Paul: observer is inferring what group story is, but the group itself interacts with cultural artifacts (books) (group story) and brings conflict to groups. Cultural artifacts says always a group story.

Tom: disagrees, cannot call group story. HAS to be individual story.

Paul: okay, an accretion of individual stories.

Anne: Gender, class talking about intersex individuals. Finding each other- writing of a group story?

Paul: Lots of possible stories.

Corey: But it changes the story

Anne: But this speaks to social action. i.e. don’t genitally mutilate intersex babies. Who gets to write the story?

Corey: So at what point does the individual get to be a story-teller? Since baby has surgery done on it. So group story comes before the individual story.

Tom: Do individuals need a group story?

Corey: So where does the group story come into being?

Paul: Let’s talk about facism- group comes into being that forces group story to replace individual story.

Corey: what about how things like economics, depressions influence? What is the source then?

Paul: Those entities don’t exist independent from story-makers.

Tom: I think individual stories need group stories.

Paul: Agree. Group stories serve useful function – to enhance individual story-telling, “should” best group stories create more individual stories?

Corey: What about genital mutilation?

Paul: Uncertain about usefulness of group story of genital mutilation- since I’m not part of group, can’t know its function.

Tom: If someone creates a group story that’s functional for majority, someone came along saying good to mutilate baby girls. A series of individual stories that lead to a group story.

Roland: But they do it, forget the story, it’s done

Paul: And I’m just saying I can’t decide if it’s a good story since I’m not in the group that created the group story

Corey: So you’re saying one can find “good enough” story even though it’s limiting options for baby girls.

Anne: But you can’t say for someone else.

Tom: Election – 2 competing group stories. Very different telos.

Paul: Exactly. Why I’ve become mellow about this election since I didn’t know which way it comes out but it should be known to the rest of the world what our group story is, so to be able to infer something about our behavior.

For a properly functioning political system, we’d like someone who would help feedback to interact. We need a good storyteller. We’re all writing our individual stories but a large number of individuals will end up without a group story that validates their individual story.

Is this is a “love it or leave it” situation for alternative story tellers?

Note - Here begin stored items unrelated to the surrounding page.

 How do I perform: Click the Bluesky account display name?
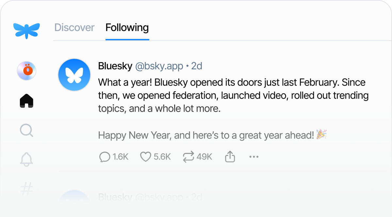click(x=115, y=66)
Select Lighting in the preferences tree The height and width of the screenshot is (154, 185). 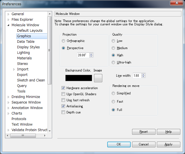click(23, 53)
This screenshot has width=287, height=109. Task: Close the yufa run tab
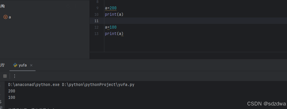tap(31, 65)
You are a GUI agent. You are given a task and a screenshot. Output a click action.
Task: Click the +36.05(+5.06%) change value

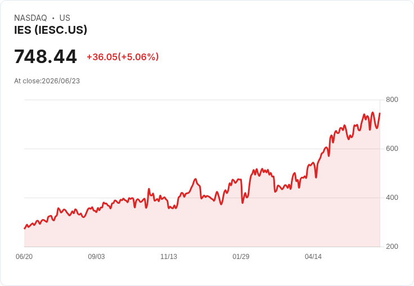click(123, 56)
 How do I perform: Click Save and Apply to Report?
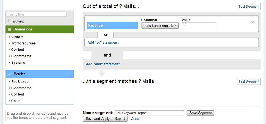[x=105, y=119]
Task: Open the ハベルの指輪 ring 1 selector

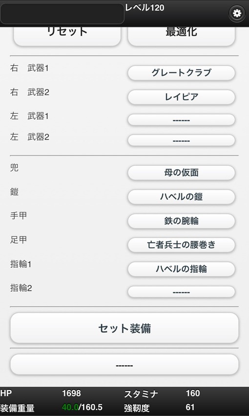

So Europe, for example, is our outside person.

Aren’t we writing that story ourselves?

Yes but it can be visible to outsiders. I am a contributor to what other people see as the US story. But the US doesn’t have a story.

The best group story is one that allows for the widest range of individual stories which in turn allows for the creation of a maximum number of possible future stories.

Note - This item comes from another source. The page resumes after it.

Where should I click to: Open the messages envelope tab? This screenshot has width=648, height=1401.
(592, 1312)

What is a group story? Can we look at it? Why don’t we replace this with collective action, so if more people do one thing than another. The story is the thinking, the account. The action is what comes out of it.
This implies that thought is something more than action. Thought is a particular kind of action. Collective action and then thinking similar thoughts of a certain number of people. Thinking about Catherine Mackinnon- who also views word as actions. This makes a difference by going further. Paul has answered the question of the difference between the individual and the social. That fact that this is not readily apparent is maybe because the boundary between action and thought is the boundary between being ad thinking rather than between thought and action.

Presumption that the individual and social are distinct. The useful distinction is between thinking and the collective product. This exists at the individual and social/collective level. Without the fuchsia dot the individual cannot take into account all of the different stories and choose.

Furthermore, most of the social/cultural activity is being rather than thinking. Every once in a while a storyteller will has a distinctive influence on the process and when they do this is by virtue of being a thinker.